_Study material_

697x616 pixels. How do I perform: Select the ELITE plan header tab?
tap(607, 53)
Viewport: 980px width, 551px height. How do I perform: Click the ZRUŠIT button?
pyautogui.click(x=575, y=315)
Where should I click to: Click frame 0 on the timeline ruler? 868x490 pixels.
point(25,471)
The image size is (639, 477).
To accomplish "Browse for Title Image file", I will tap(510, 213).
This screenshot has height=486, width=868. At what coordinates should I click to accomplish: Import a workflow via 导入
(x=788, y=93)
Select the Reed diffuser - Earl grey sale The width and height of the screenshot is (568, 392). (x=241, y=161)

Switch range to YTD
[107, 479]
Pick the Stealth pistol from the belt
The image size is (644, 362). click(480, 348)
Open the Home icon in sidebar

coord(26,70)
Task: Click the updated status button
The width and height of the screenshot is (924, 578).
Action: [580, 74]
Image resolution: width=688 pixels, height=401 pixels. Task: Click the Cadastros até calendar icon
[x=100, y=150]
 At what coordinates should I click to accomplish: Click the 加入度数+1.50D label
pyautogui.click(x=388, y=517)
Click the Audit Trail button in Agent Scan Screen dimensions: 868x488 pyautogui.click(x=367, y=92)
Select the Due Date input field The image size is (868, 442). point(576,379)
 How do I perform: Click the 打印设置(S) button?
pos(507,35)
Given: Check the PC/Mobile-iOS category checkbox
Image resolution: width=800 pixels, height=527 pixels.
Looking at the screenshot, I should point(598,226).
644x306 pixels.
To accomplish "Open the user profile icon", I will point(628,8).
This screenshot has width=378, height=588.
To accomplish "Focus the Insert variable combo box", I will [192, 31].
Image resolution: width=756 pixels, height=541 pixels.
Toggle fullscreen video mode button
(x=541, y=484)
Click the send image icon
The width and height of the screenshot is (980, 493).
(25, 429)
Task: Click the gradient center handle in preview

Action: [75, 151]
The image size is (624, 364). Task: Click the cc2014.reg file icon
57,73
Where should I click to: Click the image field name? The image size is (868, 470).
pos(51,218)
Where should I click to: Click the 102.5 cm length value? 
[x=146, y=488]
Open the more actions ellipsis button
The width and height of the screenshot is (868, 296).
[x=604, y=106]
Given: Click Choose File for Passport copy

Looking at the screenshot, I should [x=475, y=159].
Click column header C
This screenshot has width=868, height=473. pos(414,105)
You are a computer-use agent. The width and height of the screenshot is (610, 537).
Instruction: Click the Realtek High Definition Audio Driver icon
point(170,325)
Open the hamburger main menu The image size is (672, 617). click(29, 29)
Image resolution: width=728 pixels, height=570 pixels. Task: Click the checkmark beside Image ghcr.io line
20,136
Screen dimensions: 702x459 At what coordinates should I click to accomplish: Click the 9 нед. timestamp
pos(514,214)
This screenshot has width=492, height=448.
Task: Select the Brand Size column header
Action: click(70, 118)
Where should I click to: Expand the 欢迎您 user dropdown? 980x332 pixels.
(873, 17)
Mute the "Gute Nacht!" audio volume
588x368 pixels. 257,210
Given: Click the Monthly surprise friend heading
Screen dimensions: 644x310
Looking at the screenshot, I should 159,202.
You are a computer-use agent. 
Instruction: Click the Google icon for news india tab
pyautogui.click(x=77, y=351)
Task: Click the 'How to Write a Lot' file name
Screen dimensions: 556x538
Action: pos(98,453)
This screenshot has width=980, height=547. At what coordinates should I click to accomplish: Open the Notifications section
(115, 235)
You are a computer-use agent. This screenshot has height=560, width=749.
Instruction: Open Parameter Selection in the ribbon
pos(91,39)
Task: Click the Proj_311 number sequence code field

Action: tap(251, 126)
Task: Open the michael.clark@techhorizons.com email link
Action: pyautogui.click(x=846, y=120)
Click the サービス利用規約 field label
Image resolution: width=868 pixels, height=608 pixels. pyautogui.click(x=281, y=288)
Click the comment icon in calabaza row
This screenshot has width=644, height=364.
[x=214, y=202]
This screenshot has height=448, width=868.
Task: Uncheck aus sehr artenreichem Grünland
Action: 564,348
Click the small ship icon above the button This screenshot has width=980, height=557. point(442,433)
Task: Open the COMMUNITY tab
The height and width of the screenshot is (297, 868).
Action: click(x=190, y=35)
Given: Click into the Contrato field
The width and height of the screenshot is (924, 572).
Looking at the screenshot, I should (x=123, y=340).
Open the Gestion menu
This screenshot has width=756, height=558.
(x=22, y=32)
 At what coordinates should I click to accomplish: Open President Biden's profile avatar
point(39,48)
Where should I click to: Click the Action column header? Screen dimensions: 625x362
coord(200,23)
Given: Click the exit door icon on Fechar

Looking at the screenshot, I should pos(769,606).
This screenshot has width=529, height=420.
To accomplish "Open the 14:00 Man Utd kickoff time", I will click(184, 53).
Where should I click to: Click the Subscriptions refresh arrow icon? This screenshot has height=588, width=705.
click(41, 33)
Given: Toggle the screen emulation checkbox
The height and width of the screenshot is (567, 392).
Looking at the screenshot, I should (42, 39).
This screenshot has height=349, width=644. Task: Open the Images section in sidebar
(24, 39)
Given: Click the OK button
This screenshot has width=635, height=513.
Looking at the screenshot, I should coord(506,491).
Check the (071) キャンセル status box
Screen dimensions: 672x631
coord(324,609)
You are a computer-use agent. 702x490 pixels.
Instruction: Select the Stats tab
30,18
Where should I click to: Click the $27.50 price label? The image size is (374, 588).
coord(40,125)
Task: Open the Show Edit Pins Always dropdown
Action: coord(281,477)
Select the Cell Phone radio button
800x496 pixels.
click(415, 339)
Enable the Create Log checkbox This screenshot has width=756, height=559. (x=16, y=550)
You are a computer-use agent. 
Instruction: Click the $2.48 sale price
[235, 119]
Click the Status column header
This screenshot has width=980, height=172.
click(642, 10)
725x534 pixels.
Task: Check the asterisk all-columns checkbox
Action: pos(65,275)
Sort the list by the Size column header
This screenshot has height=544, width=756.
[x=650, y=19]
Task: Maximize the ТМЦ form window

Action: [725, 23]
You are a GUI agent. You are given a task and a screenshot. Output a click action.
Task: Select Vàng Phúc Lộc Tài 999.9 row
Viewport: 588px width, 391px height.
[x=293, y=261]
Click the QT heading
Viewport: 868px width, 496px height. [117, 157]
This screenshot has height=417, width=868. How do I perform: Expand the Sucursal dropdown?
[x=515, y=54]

_Problem statement_
Your output should start at the line containing "Task: Select Vàng Phúc Lộc Tài 999.9 row" and stop at the last line of the material, copied exactly, with nothing else.

_Your response_
Task: Select Vàng Phúc Lộc Tài 999.9 row
Viewport: 588px width, 391px height.
[x=293, y=261]
Click the QT heading
Viewport: 868px width, 496px height. [117, 157]
This screenshot has height=417, width=868. How do I perform: Expand the Sucursal dropdown?
[x=515, y=54]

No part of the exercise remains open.